Data for review Start Marker
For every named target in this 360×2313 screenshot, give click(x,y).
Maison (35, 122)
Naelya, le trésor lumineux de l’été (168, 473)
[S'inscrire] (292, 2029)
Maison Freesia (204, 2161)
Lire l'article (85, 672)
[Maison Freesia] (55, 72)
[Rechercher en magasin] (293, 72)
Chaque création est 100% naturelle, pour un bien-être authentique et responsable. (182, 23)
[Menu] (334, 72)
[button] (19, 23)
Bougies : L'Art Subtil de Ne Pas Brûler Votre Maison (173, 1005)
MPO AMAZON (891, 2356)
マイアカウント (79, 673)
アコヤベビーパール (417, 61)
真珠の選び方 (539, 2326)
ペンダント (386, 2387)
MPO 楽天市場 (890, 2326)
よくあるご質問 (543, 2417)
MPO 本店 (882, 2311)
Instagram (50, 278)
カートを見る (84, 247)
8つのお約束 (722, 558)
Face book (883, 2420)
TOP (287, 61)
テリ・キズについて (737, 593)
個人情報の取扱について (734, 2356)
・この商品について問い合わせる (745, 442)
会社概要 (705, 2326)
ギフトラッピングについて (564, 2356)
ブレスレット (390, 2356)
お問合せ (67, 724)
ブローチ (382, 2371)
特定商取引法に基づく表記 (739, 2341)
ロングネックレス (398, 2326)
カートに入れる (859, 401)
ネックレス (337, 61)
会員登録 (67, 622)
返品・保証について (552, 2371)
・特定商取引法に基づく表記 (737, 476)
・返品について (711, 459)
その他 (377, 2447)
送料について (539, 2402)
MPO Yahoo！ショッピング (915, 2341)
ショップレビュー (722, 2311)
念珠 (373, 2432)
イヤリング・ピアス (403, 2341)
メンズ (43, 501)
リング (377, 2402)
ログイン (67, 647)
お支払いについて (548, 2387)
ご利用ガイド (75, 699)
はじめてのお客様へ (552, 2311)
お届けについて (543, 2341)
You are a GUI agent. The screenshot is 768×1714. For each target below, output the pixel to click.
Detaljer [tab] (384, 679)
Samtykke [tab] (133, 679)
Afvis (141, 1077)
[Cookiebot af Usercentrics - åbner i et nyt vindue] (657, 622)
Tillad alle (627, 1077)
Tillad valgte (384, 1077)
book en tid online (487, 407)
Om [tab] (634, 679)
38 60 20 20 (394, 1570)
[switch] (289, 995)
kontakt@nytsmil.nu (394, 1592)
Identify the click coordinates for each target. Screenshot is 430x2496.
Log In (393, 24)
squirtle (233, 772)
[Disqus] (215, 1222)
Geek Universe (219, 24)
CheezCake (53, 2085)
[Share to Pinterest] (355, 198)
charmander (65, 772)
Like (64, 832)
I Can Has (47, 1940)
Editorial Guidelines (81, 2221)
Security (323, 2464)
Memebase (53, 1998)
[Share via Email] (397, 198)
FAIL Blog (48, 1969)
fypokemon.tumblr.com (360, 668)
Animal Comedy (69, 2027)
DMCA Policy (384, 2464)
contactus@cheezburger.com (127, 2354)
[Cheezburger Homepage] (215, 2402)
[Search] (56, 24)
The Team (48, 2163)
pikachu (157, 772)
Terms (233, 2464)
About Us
Data for review End Marker
#### Task description
When a line in the data above contains the string "each", copy that line.

#### Task result
You are a GUI agent. The screenshot is 768×1714. For each target below, output the pixel to click.
Identify the click coordinates for each target. Screenshot is 430x2496.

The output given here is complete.